WORK ITEM> Return the data below word for word, beginning at its first line and stopping after the line that contains "center [40, 126].".

SUPPLIED INFORMATION>
=======

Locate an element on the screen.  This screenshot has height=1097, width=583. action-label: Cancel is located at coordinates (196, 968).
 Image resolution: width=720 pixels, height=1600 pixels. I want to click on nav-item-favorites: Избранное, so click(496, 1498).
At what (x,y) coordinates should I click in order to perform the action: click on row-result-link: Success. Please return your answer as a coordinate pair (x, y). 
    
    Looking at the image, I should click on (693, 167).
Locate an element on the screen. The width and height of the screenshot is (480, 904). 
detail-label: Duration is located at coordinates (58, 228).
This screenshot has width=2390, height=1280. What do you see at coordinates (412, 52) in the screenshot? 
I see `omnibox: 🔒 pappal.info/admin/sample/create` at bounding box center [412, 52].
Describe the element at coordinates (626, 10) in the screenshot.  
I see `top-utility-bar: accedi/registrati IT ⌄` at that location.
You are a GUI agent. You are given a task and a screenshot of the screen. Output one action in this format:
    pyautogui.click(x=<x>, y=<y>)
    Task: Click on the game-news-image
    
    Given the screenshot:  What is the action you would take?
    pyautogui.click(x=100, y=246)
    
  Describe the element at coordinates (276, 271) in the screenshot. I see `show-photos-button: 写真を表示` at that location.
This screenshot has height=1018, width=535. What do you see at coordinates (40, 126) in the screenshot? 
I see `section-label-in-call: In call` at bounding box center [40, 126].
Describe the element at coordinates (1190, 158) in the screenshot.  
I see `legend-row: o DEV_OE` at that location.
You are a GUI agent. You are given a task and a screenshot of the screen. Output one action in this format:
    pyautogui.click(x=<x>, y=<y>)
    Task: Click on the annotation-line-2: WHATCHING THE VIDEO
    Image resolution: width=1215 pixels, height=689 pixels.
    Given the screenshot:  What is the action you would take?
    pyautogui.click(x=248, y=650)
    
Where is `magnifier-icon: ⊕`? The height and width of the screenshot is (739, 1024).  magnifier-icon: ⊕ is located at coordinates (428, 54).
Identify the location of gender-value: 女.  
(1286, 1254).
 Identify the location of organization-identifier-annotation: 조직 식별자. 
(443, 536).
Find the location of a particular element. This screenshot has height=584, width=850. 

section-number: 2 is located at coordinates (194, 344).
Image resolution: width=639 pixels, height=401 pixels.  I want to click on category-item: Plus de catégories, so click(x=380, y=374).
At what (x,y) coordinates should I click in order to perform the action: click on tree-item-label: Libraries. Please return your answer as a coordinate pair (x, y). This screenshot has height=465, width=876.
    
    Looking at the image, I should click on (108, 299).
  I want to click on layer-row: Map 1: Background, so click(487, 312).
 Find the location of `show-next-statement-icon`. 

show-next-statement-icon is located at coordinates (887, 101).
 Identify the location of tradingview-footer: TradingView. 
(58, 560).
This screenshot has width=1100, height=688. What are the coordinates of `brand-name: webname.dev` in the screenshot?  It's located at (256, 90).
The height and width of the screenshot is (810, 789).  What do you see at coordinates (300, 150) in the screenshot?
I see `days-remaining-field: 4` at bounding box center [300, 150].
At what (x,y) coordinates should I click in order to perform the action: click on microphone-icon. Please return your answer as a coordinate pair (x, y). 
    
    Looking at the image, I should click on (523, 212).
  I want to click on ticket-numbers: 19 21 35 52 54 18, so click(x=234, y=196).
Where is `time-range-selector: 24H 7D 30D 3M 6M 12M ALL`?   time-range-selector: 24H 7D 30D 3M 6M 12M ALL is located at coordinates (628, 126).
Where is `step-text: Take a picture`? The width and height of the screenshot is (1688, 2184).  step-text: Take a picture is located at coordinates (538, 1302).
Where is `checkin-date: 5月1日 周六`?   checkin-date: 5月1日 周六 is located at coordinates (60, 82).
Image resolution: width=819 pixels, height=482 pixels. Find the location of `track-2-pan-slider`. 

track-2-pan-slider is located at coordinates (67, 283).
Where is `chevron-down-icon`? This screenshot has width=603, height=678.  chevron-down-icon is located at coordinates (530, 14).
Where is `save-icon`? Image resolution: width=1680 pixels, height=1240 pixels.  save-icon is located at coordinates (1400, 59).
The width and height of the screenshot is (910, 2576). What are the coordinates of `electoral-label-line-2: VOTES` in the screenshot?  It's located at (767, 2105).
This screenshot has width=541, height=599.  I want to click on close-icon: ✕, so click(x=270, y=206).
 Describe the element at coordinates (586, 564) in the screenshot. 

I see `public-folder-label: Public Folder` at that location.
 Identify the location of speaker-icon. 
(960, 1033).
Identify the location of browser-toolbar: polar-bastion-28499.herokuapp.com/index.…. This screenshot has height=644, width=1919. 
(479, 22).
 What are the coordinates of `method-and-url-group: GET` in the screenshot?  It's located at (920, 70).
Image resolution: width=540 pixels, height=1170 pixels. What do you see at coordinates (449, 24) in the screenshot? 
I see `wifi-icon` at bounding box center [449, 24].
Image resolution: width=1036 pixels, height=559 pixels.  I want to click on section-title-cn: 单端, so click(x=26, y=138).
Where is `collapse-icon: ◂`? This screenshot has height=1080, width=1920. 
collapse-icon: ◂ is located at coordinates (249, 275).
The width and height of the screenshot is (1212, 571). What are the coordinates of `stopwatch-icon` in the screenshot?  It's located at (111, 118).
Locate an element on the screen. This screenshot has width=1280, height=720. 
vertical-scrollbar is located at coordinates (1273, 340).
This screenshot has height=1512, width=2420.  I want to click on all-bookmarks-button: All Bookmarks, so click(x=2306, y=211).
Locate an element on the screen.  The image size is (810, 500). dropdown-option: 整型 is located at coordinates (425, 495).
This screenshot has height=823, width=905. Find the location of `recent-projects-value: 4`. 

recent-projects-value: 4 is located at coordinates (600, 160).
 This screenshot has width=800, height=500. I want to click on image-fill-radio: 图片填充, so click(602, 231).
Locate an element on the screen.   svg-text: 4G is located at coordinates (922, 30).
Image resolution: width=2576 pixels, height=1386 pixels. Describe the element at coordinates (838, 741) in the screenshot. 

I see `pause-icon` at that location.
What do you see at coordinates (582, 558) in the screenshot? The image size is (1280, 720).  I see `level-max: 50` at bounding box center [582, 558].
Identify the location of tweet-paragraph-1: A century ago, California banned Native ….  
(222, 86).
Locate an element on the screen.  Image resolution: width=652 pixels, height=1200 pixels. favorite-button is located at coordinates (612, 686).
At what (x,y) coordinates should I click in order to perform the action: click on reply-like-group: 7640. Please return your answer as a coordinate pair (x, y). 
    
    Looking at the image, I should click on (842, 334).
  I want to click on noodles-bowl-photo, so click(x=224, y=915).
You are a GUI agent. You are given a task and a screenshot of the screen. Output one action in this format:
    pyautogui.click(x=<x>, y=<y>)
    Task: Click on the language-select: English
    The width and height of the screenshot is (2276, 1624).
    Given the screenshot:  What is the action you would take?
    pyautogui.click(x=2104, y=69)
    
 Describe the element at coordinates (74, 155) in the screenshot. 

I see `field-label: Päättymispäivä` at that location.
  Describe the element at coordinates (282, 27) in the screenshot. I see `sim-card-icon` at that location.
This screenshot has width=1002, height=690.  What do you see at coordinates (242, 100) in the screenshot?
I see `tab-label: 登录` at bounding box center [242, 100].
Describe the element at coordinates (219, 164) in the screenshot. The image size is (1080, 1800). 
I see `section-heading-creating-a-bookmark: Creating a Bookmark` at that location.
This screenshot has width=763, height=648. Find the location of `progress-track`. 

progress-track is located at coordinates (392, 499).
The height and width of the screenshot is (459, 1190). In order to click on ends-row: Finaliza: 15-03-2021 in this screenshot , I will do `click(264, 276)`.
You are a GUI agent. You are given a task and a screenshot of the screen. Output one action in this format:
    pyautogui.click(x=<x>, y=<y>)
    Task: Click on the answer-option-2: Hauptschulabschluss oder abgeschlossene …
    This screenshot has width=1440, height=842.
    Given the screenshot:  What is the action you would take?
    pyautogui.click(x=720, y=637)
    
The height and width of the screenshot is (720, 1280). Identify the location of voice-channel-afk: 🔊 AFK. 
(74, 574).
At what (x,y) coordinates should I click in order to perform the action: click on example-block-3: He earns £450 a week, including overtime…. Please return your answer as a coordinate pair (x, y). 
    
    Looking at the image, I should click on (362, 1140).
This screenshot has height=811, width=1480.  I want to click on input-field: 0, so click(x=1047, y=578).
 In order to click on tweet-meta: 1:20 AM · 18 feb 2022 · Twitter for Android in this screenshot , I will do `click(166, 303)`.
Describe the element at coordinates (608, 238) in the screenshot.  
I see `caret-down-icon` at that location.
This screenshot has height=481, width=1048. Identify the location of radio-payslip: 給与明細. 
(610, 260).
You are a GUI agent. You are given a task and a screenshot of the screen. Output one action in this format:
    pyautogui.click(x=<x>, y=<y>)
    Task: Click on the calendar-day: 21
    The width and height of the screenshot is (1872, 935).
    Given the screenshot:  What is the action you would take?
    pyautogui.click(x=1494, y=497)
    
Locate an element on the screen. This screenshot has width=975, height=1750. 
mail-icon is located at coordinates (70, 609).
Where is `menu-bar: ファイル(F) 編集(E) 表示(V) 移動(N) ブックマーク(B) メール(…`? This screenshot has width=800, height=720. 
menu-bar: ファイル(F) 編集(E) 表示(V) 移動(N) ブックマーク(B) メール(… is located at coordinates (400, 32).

=======

TASK OUTPUT>
Locate an element on the screen.  This screenshot has height=1097, width=583. action-label: Cancel is located at coordinates (196, 968).
 Image resolution: width=720 pixels, height=1600 pixels. I want to click on nav-item-favorites: Избранное, so click(496, 1498).
At what (x,y) coordinates should I click in order to perform the action: click on row-result-link: Success. Please return your answer as a coordinate pair (x, y). 
    
    Looking at the image, I should click on (693, 167).
Locate an element on the screen. The width and height of the screenshot is (480, 904). 
detail-label: Duration is located at coordinates (58, 228).
This screenshot has width=2390, height=1280. What do you see at coordinates (412, 52) in the screenshot? 
I see `omnibox: 🔒 pappal.info/admin/sample/create` at bounding box center [412, 52].
Describe the element at coordinates (626, 10) in the screenshot.  
I see `top-utility-bar: accedi/registrati IT ⌄` at that location.
You are a GUI agent. You are given a task and a screenshot of the screen. Output one action in this format:
    pyautogui.click(x=<x>, y=<y>)
    Task: Click on the game-news-image
    
    Given the screenshot:  What is the action you would take?
    pyautogui.click(x=100, y=246)
    
  Describe the element at coordinates (276, 271) in the screenshot. I see `show-photos-button: 写真を表示` at that location.
This screenshot has height=1018, width=535. What do you see at coordinates (40, 126) in the screenshot? 
I see `section-label-in-call: In call` at bounding box center [40, 126].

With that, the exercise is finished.